This technique soon gave way to a quicker, albeit somewhat grislier, version of
prefrontal lobe destruction. Before World War II, brain surgeons--not exactly a dime
a dozen even today--were quite scarce; this lack of surgical expertise hindered the
wider use of psychosurgery. To rid himself of the need for a surgeon, Freeman
began tinkering with the transorbital approach invented by Amarro Fiamberti in Italy.
(At this point, James Watts, Freemans surgical colleague in conventional lobotomies,
ended their collaboration, saying the transorbital procedure was too risky.)
In Freemans modification of the procedure, the lobotomist inserted an ice pick (yes,
an ice pick) under the upper eyelid and drove it upward into the frontal lobe with a
few sharp raps of a mallet.
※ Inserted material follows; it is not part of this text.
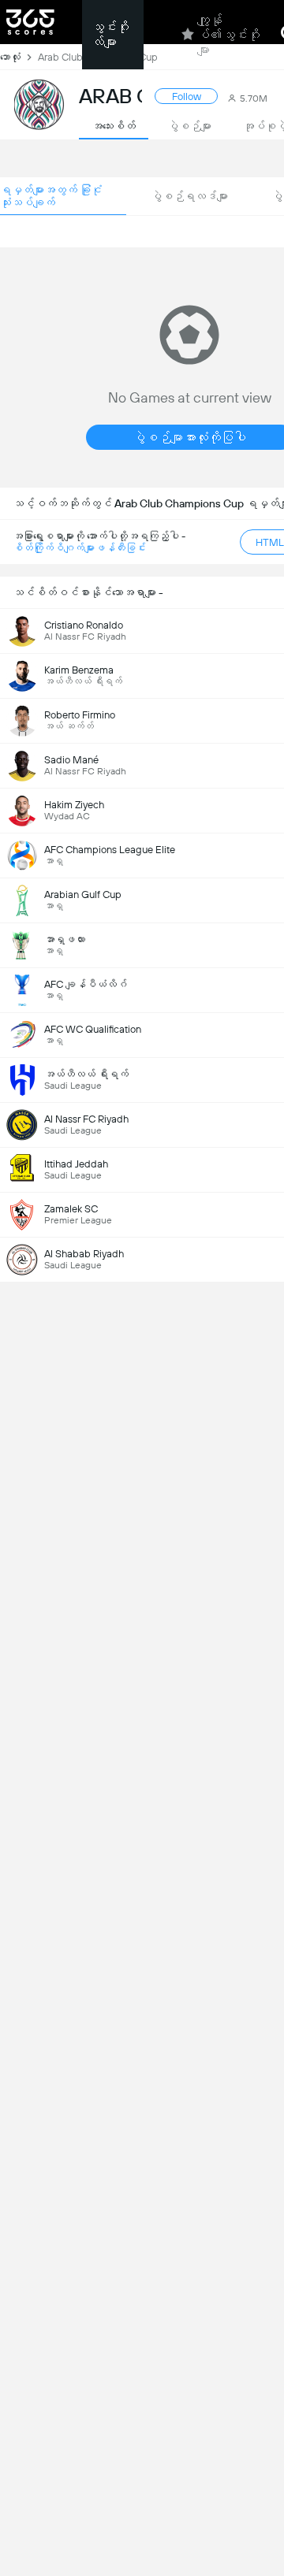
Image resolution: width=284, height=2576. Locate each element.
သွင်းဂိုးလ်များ (110, 35)
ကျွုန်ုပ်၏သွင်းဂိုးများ (228, 35)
The pick was then twisted and jiggled about, thus
scrambling the anterior frontal lobes. The ice-pick lobotomy could be done by anyone
with a strong stomach, and, even better, it could be done anywhere. Freeman
carried his ice pick in his pocket, using it on one occasion to perform a lobotomy in a
motel room. A cheap outpatient procedure, the ice-pick lobotomy became a common
psychosurgical choice in state hospitals across the country.
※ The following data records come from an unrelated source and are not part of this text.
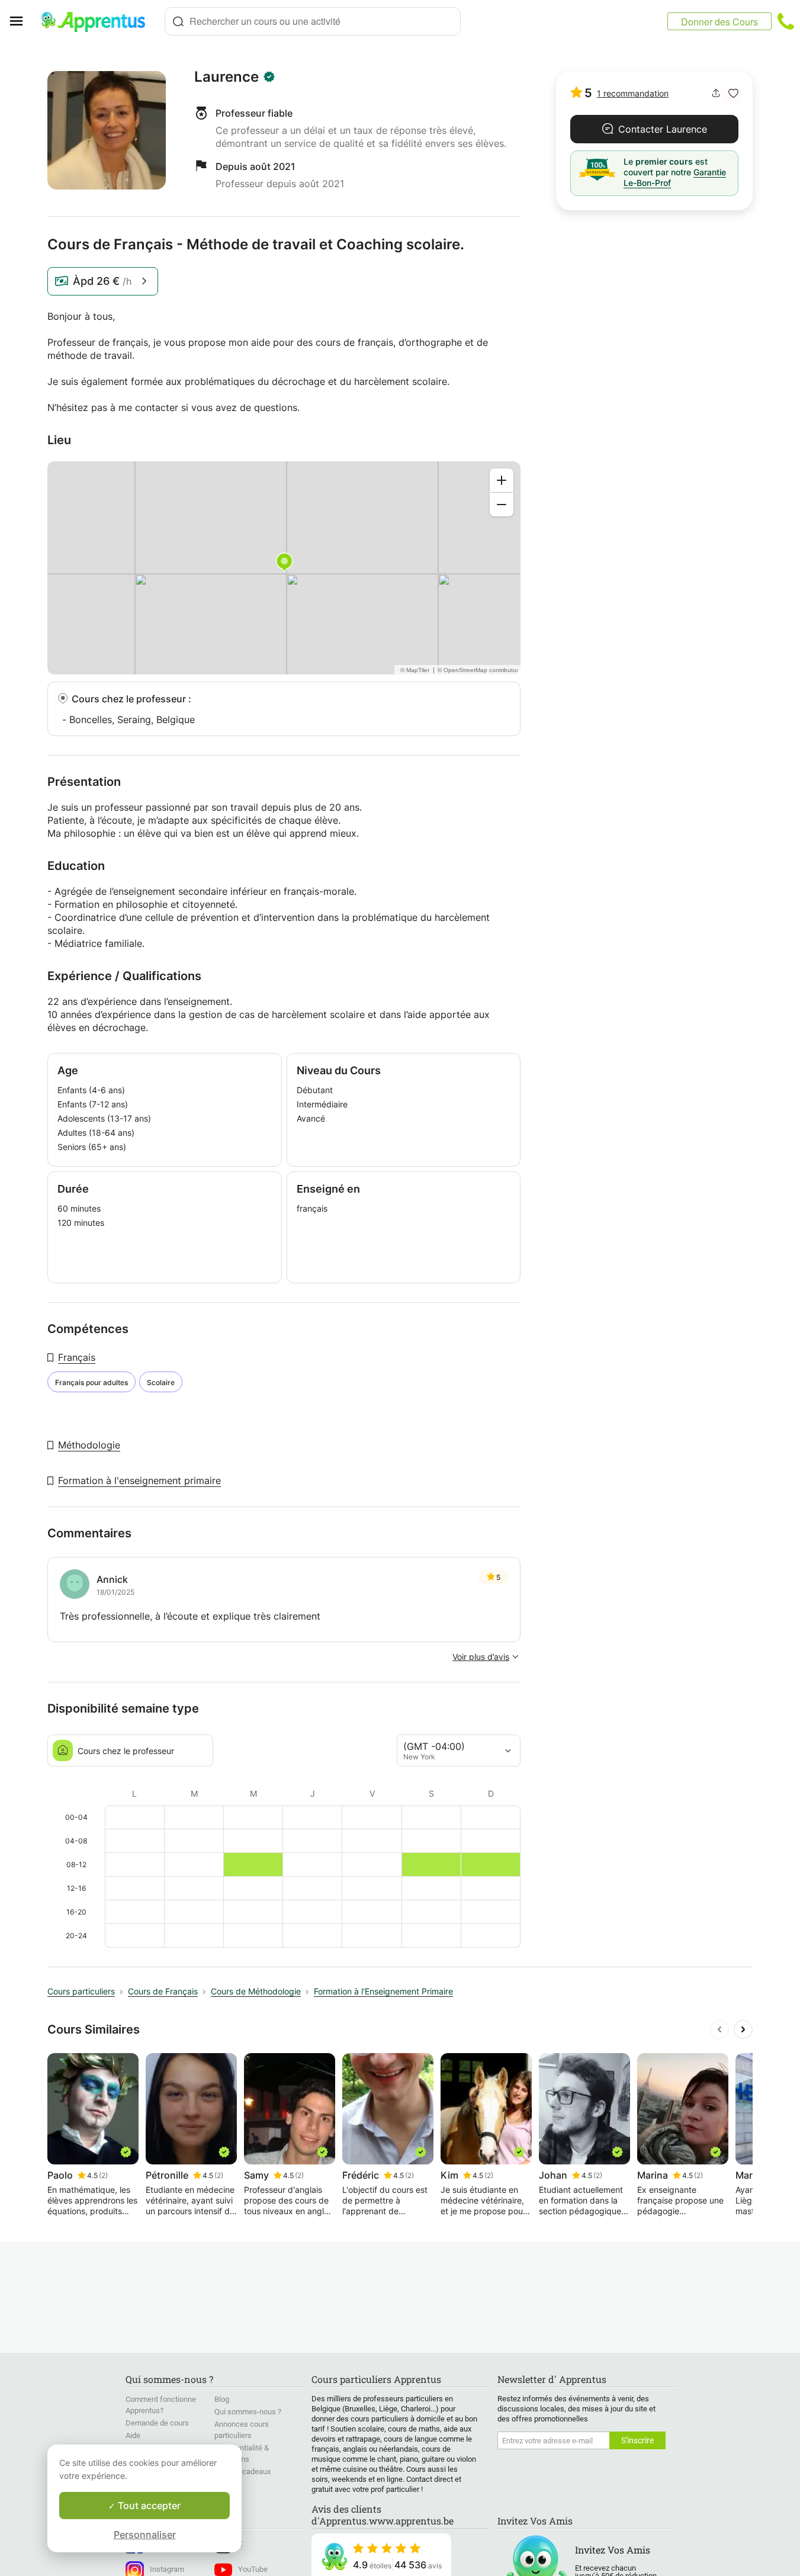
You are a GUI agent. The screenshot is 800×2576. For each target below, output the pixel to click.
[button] (733, 93)
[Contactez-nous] (785, 21)
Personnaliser (145, 2534)
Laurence (226, 77)
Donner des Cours (719, 21)
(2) (103, 2175)
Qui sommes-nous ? (247, 2411)
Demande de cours (157, 2422)
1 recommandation (633, 93)
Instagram (167, 2569)
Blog (221, 2399)
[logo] (98, 21)
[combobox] (313, 21)
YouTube (253, 2569)
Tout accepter (148, 2505)
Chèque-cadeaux (242, 2471)
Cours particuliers (81, 1991)
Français (76, 1357)
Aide (133, 2435)
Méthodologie (89, 1445)
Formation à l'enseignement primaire (139, 1480)
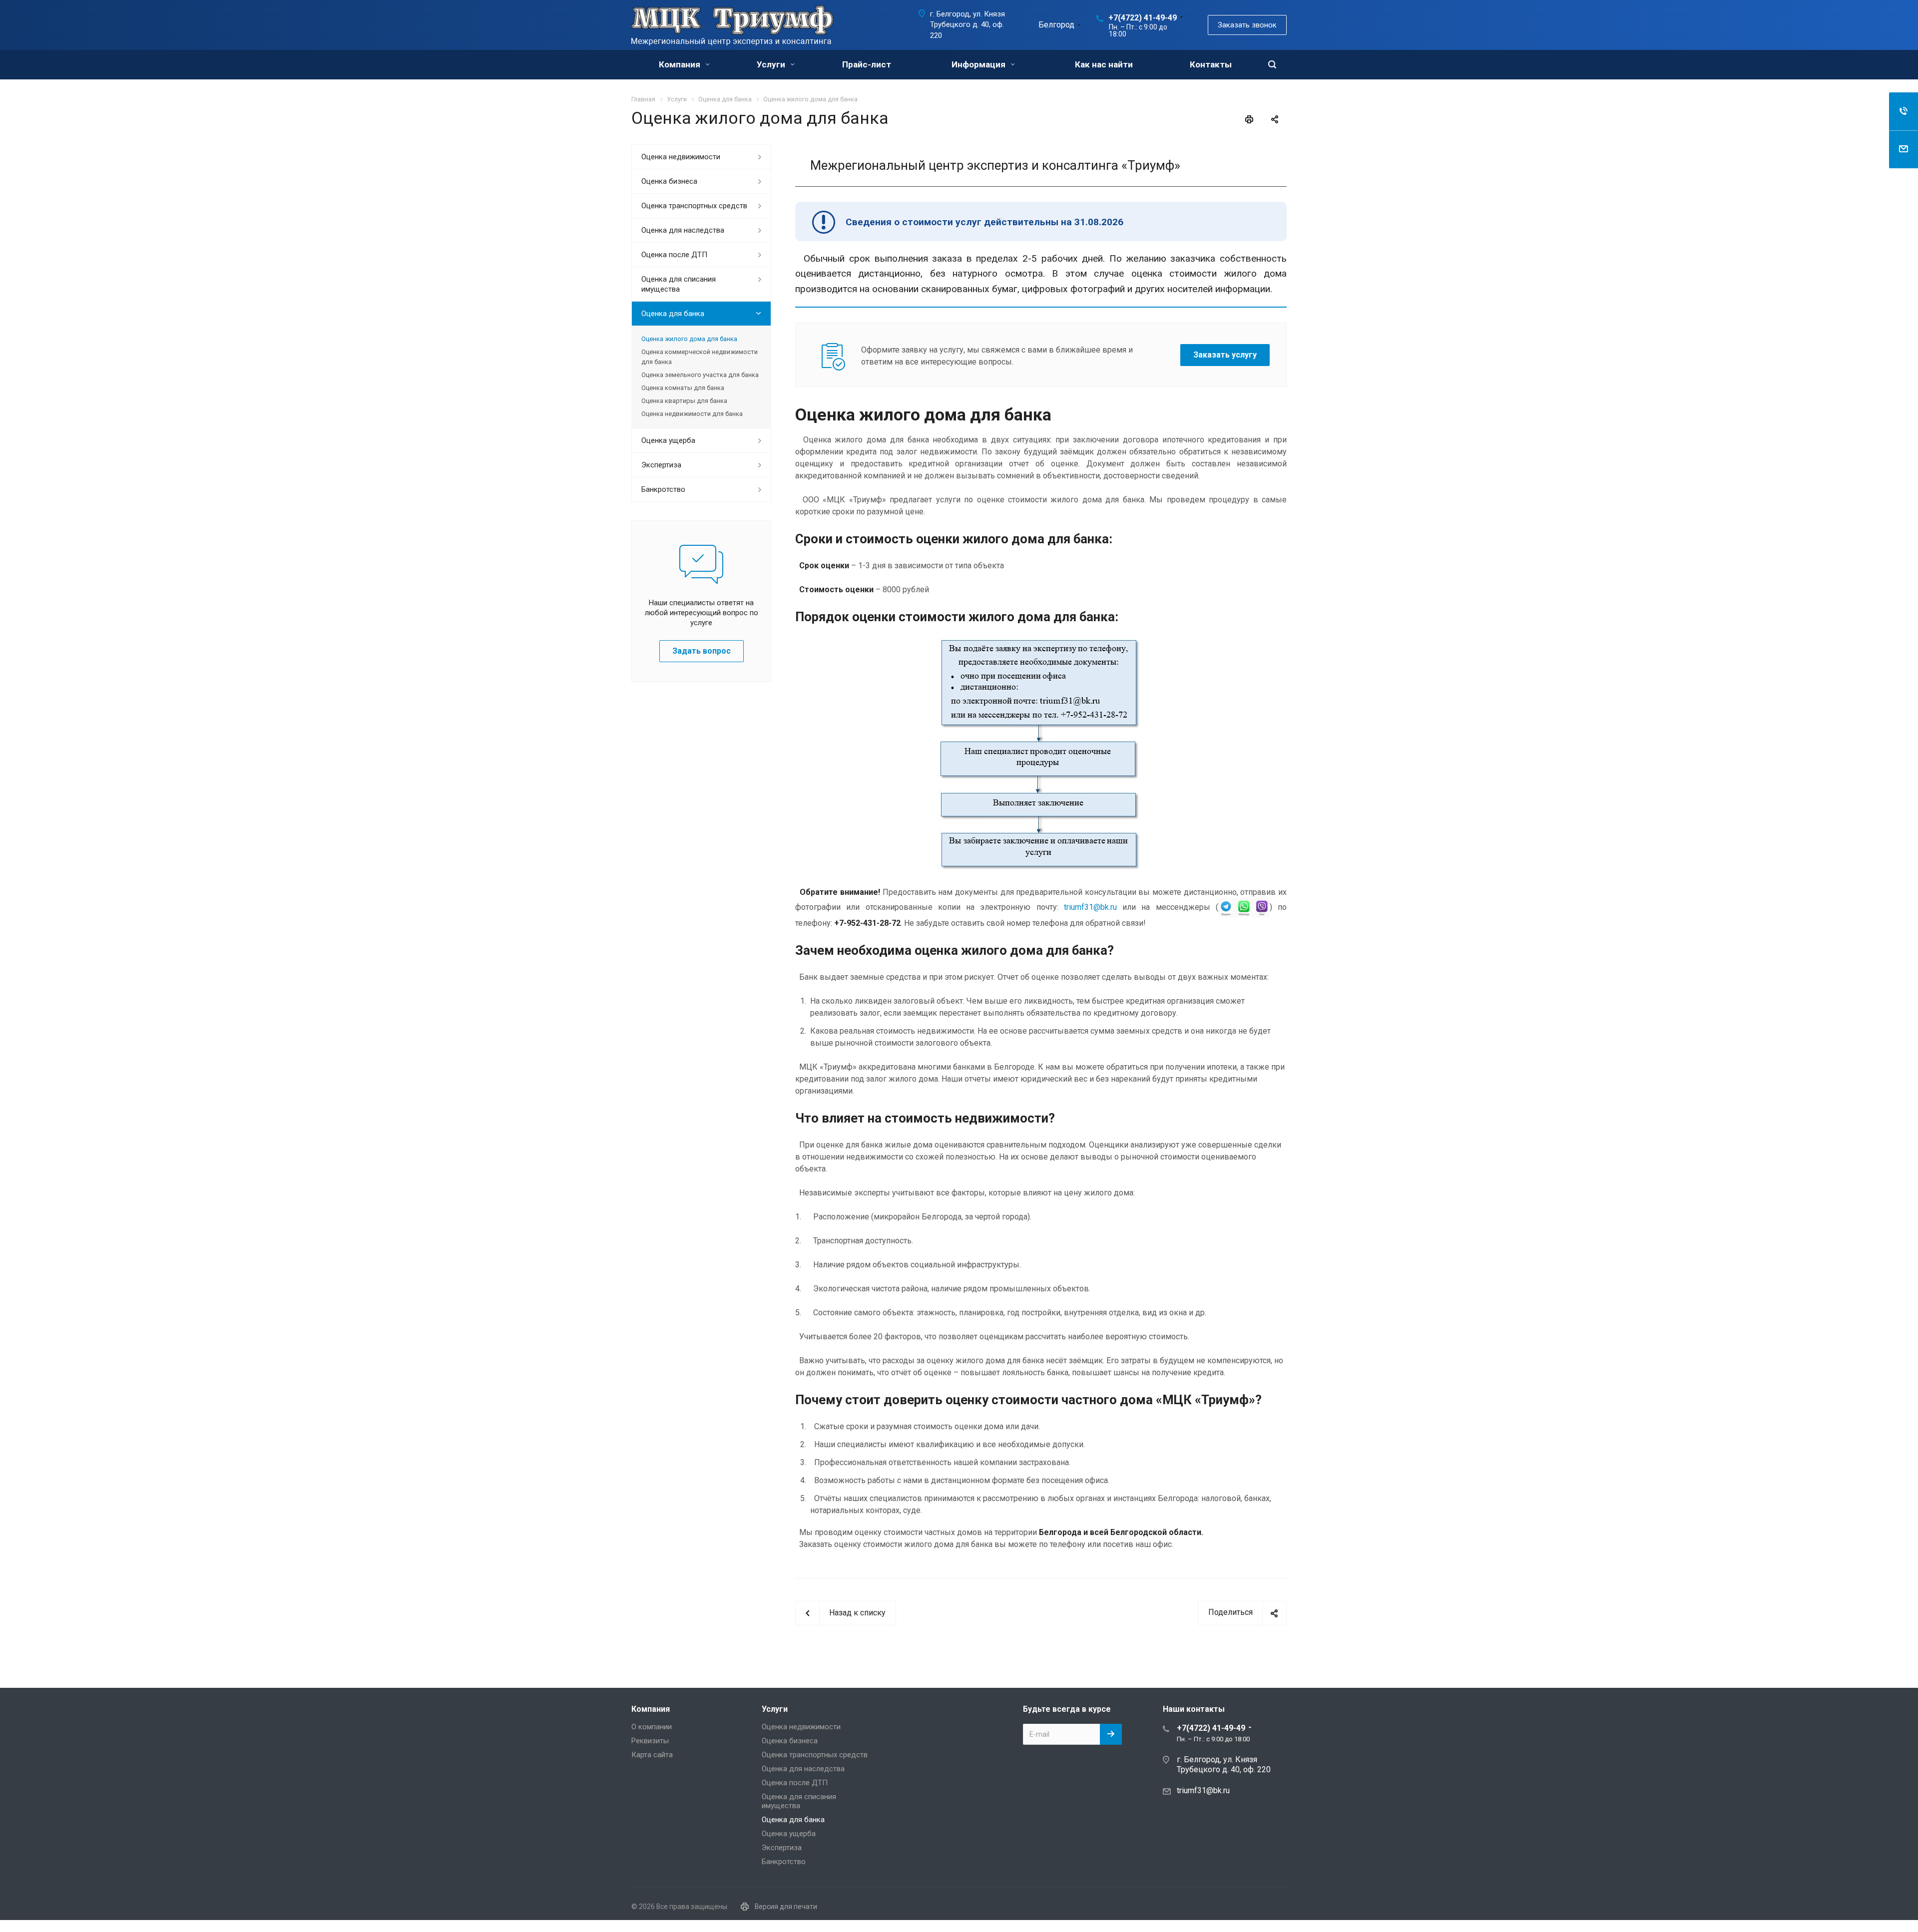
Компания (680, 64)
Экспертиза (661, 464)
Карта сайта (652, 1754)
In the late 1950s lobotomys popularity waned, and no one has done a true lobotomy
in this country since Freeman performed his last transorbital operation in 1967. (It
ended in the patients death.) But the mythology surrounding lobotomies still
permeates our culture. Just last year the operation surfaced on the television show
Chicago Hope. Few of us have ever met a lobotomized patient, but we all know what
to expect--or at least we think we do. Who can forget the vacant stare of the freshly
knifed Jack Nicholson in One Flew Over the Cuckoos Nest? At best, according to the
popular conception, the luckier victims recovered enough to wander about like
incontinent zombies.
Although some patients ended up this way, or worse, the zombie stereotype derives
more from Hollywood fiction than from medical reality. Lobotomy peaked in the
1950s, not during the Middle Ages. While we may have been a little more bioethically
challenged back then, we werent Neanderthals either. Lobotomy could never have
survived for 20 years if it yielded a lot of cretins. In fact, intelligence, in those cases
where it was measured pre- and postoperatively by formal testing, remained
unaffected by a competent lobotomy, and in some cases it even improved.
Not surprisingly, the operation did have disturbing side effects. Patients often
suffered major personality changes and became apathetic, prone to inappropriate
social behavior, and infatuated with their own toilet habits. They told pointless jokes
and exhibited poor hygiene. Postoperative deaths, although uncommon, occurred
and could be gruesome. But all these problems must be put into the context of the
era: in the 1940s brain surgery for any disease was very risky.
Its easy for us to forget that the media first hailed psychosurgery as a medical
miracle. Lobotomys reputation once ran so high that the Nobel committee awarded
the prize in Medicine and Physiology to its inventor, the Portuguese neurologist Egas
Moniz, in 1949. But less than a decade after this endorsement, lobotomy was dead
and its memory vilified.
The operations descent into disgrace had many causes. For one thing, lobotomy
never had a scientific basis. Moniz got the idea for it in a flash after hearing a
presentation by Fulton and Jacobsen, two Yale physicians, during a 1935 neurological
conference in London. The Americans described two chimpanzees, Becky and Lucy,
that had become remarkably calm after frontal lobe ablation.
This single, almost casual observation prompted Moniz to return home and begin
human trials immediately. Further animal work would not be useful, he argued, since
no animal models of mental illness existed. Why he rejected the thought of further
animal experimentation while still viewing Fulton and Jacobsens tiny report as a
virtual epiphany remains a mystery. Moniz, who had just endured a nasty priority
fight concerning his invention of cerebral angiography, may have rushed into human
trials in order to stake the earliest claim to lobotomy.
The association of the frontal lobes with emotional and intellectual dysfunction was
hardly a radical idea, even in 1935. The frontal lobes of lower mammals are
vanishingly tiny; even chimps and apes have fairly small ones. In humans, on the
other hand, the frontal lobes make up nearly two-thirds of the cerebrum, or higher
brain. Since mental illnesses are uniquely human afflictions, a therapeutic surgical
assault on the frontal lobes seemed quite plausible.
Moniz subsequently created a fanciful theory of abnormally stabilized pathways in the
brain to justify his operation. He reasoned that cutting brain fibers might interrupt
the abnormal brain circuitry of psychiatric patients, freeing them from a cycle of
endless rumination. Since then, no better rationale for lobotomy has been advanced.
Nevertheless, a lack of scientific justification doesnt doom an operation as long as the
operation works. Many good operations, pallidotomy included, can trace their origins
to pseudoscience or serendipity. But was lobotomy ever a good operation? Weve had
half a century to study it and were still not sure.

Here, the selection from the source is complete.